◆ Polecenia do wykonania ◆
[a] Na podstawie tekstu o Martynie Schunke odpowiedz na poniższe pytania, każdą odpowiedź w osobnym wierszu z tym samym oznaczeniem.
(i) W jakim wieku Martyna Schunke trafiła na salę bokserską?
(ii) Jakie ścięgno zerwała?
(iii) Ile walk miała na koncie, gdy pojechała na pierwsze mistrzostwa Polski?
[b] Przedstaw jako tabelę Markdown z kolumnami „Nr” i „Treść” odcinek listingu od wiersza zawierającego „At what coordinates” aż do końca listingu, łącznie z obydwoma krańcami. Pomiń puste wiersze, a obrazów nie umieszczaj w odpowiedzi.

◆ Tekst źródłowy ◆
>>>>>

Martyna Schunke i jej kariera bokserska
Martyna Schunke od najmłodszych lat interesowała się sportem. Próbowała swoich sił w wielu dyscyplinach, zanim przekonała się, że to właśnie boks będzie jej sposobem na życie.
- Jak miałam 17 lat, to trafiłam na salę i tak zostałam w sumie do dzisiaj. Już od 4 lat sama nie walczę, ale szkolę młodzież - powiedziała trenerka w Dzień Dobry TVN. Urodziła się z wadą nogi, przez co lekarze uważali, że kariera bokserska nie jest dla niej.
- Lekarze nigdy nie dawali mi szans, że będę wyczynowo uprawiać sport. Po drodze musiałam borykać się z bólami nogi, niektóre ćwiczenia zastępować innymi. W głównej mierze miałam problem z biegami. Po pewnym czasie noga nie wytrzymała, zerwałam ścięgno Achillesa, ale wróciłam po operacji i po raz kolejny zdobyłam mistrzostwo Polski - podkreśliła z dumą. Trenerzy szybko zorientowali się, że ma smykałkę do boksu i w szybkim tempie robi imponujące postępy.
- Miałam na swoim koncie trzy walki, kiedy pojechałam na pierwsze mistrzostwa Polski, gdzie udało mi się zatriumfować i zdobyłam pierwsze miejsce wśród juniorek. Miałam wtedy 17 lat i cieszyłam się z tego niesamowicie. Dostałam powołanie do reprezentacji Polski i tak zaczęła się moja przygoda z boksem - wspominała Martyna Schunke w Dzień Dobry TVN .

<<<<<

◆ Listing do przetworzenia ◆

>>>>>

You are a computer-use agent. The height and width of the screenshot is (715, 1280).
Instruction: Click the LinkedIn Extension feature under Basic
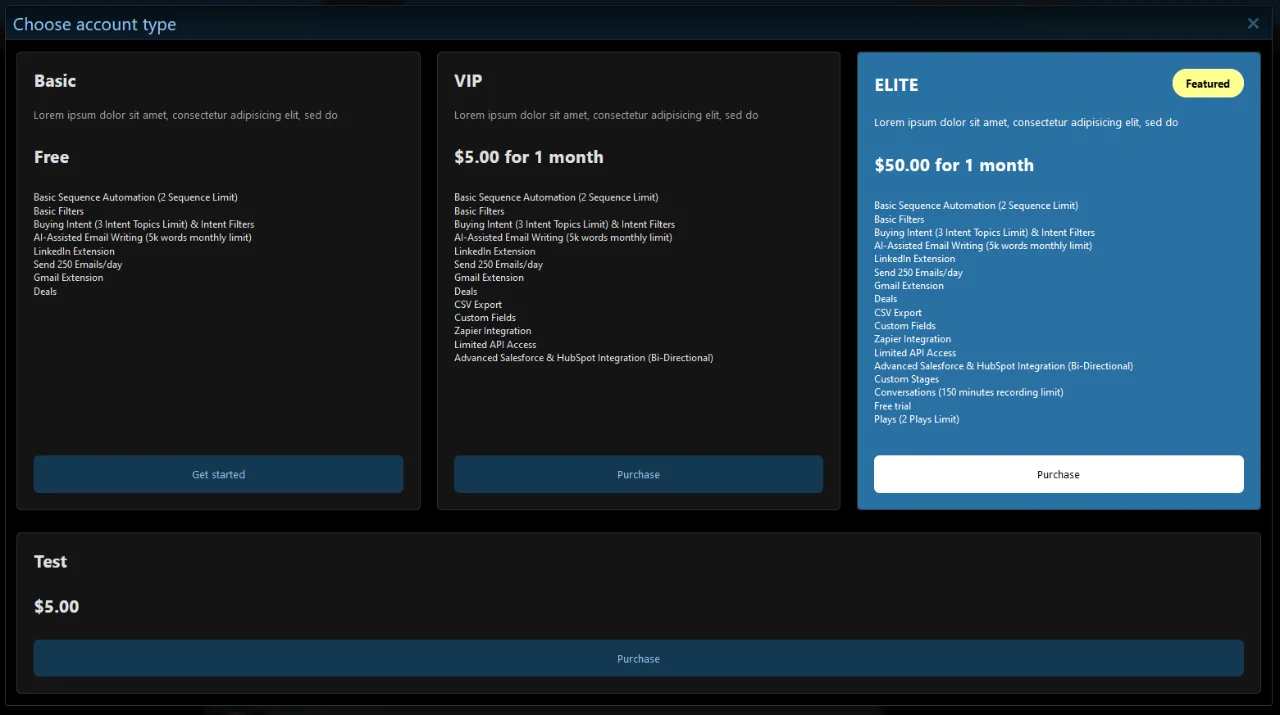pos(73,250)
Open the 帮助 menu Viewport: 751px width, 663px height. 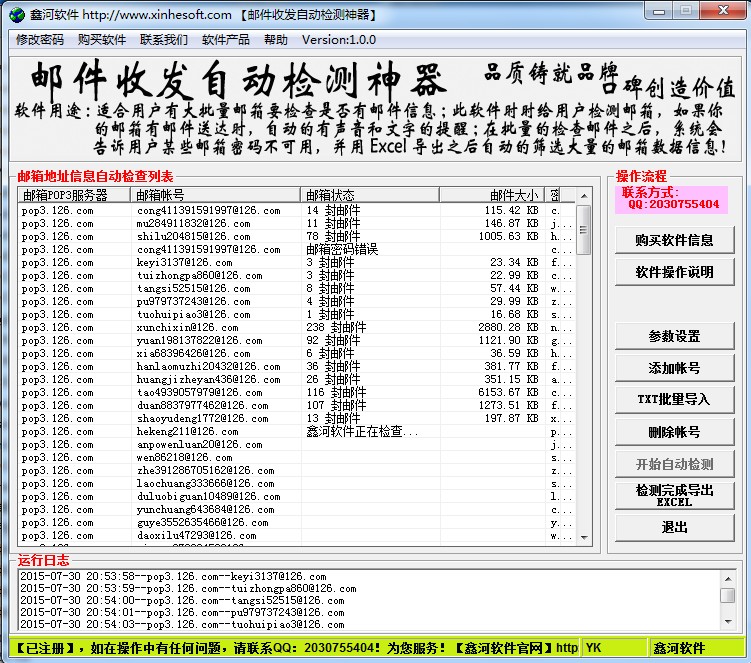point(276,40)
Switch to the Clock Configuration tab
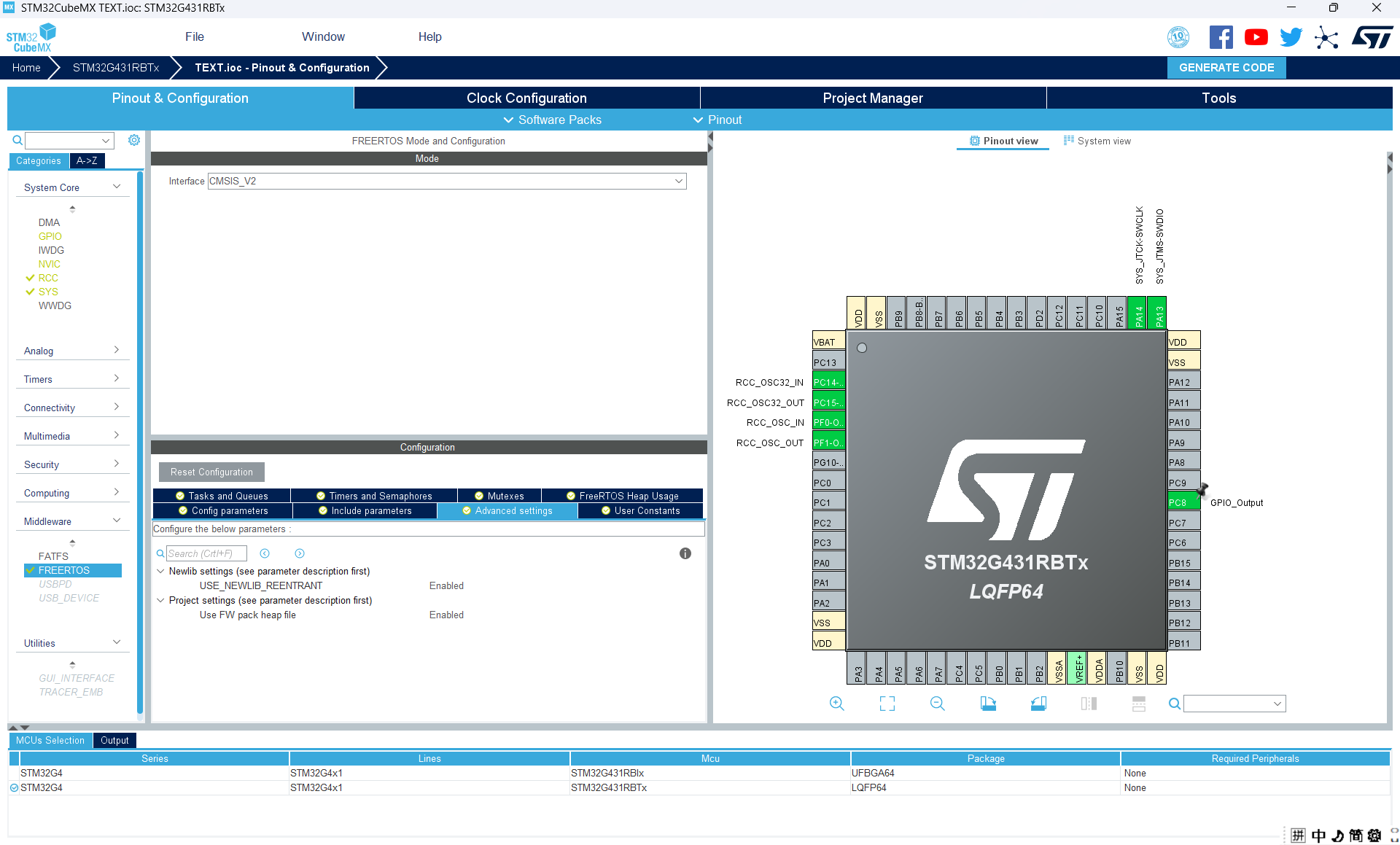 (526, 98)
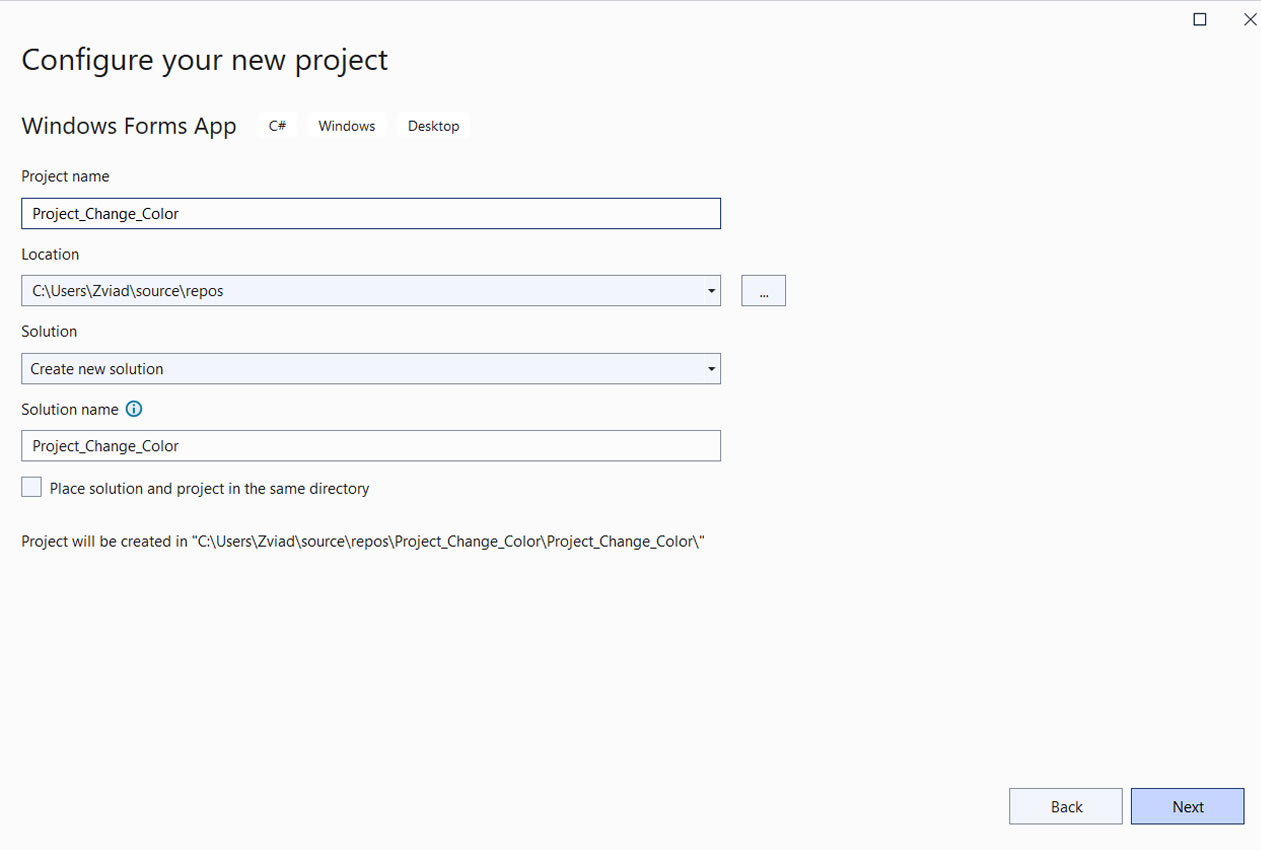Click the Desktop project type tag
The height and width of the screenshot is (850, 1261).
point(433,126)
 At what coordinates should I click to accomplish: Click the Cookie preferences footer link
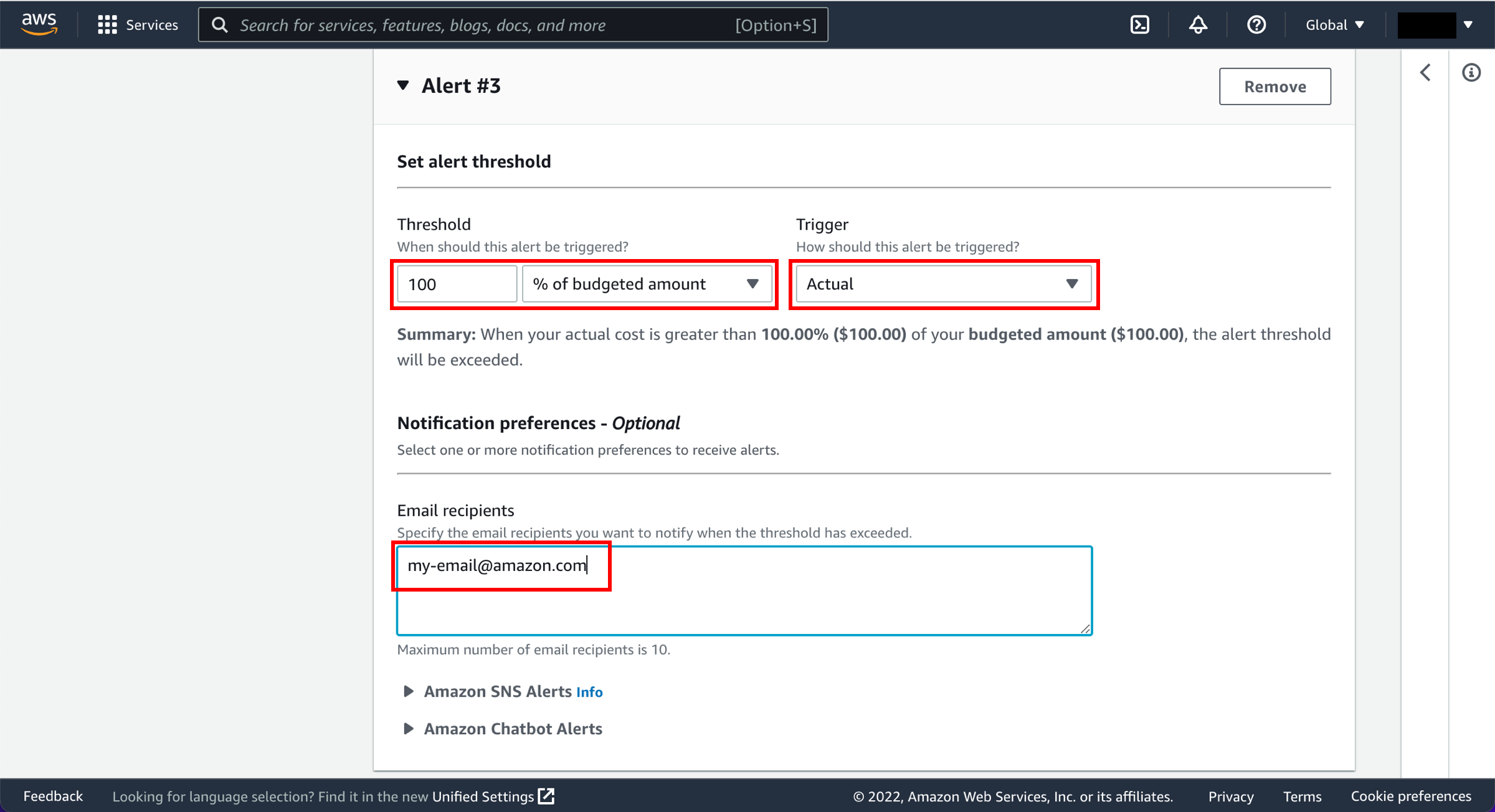click(x=1416, y=795)
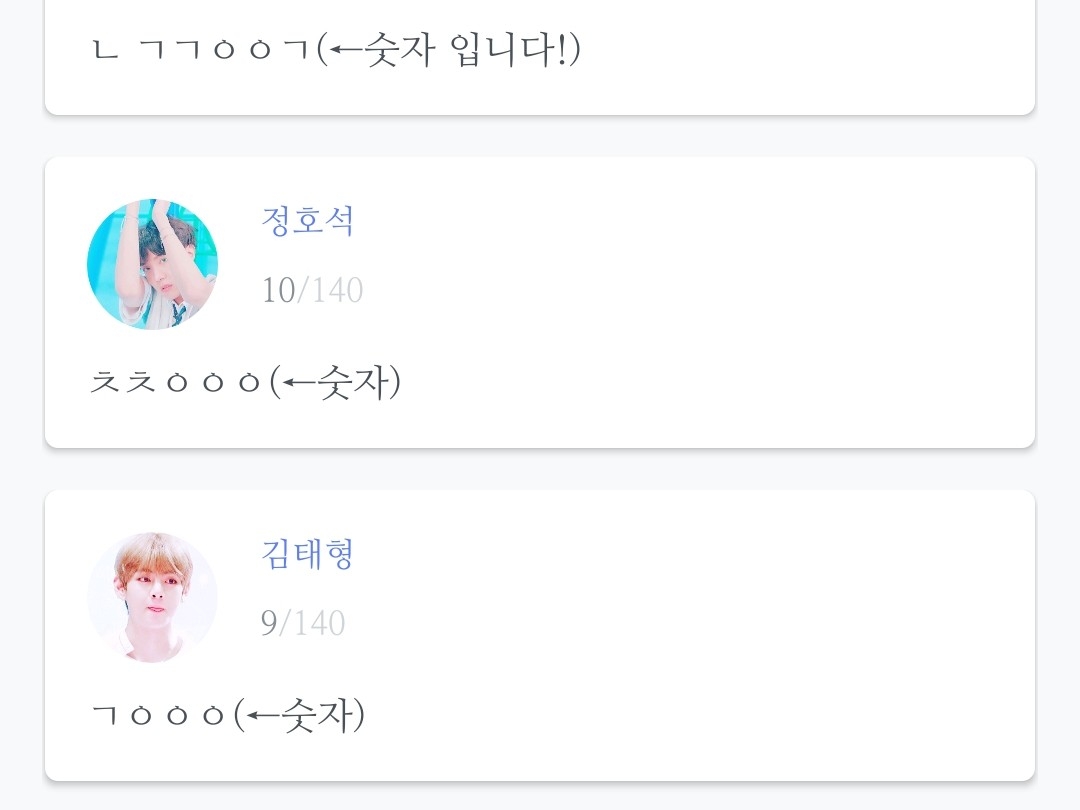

<<<<<

◆ Zestaw odpowiedzi ◆
[a]
(i) Miała 17 lat.
(ii) Ścięgno Achillesa.
(iii) Trzy walki.

[b]
| Nr | Treść |
|---|---|
| 1 |  At what coordinates should I click to accomplish: Click the Cookie preferences footer link |
| 2 | click(x=1416, y=795) |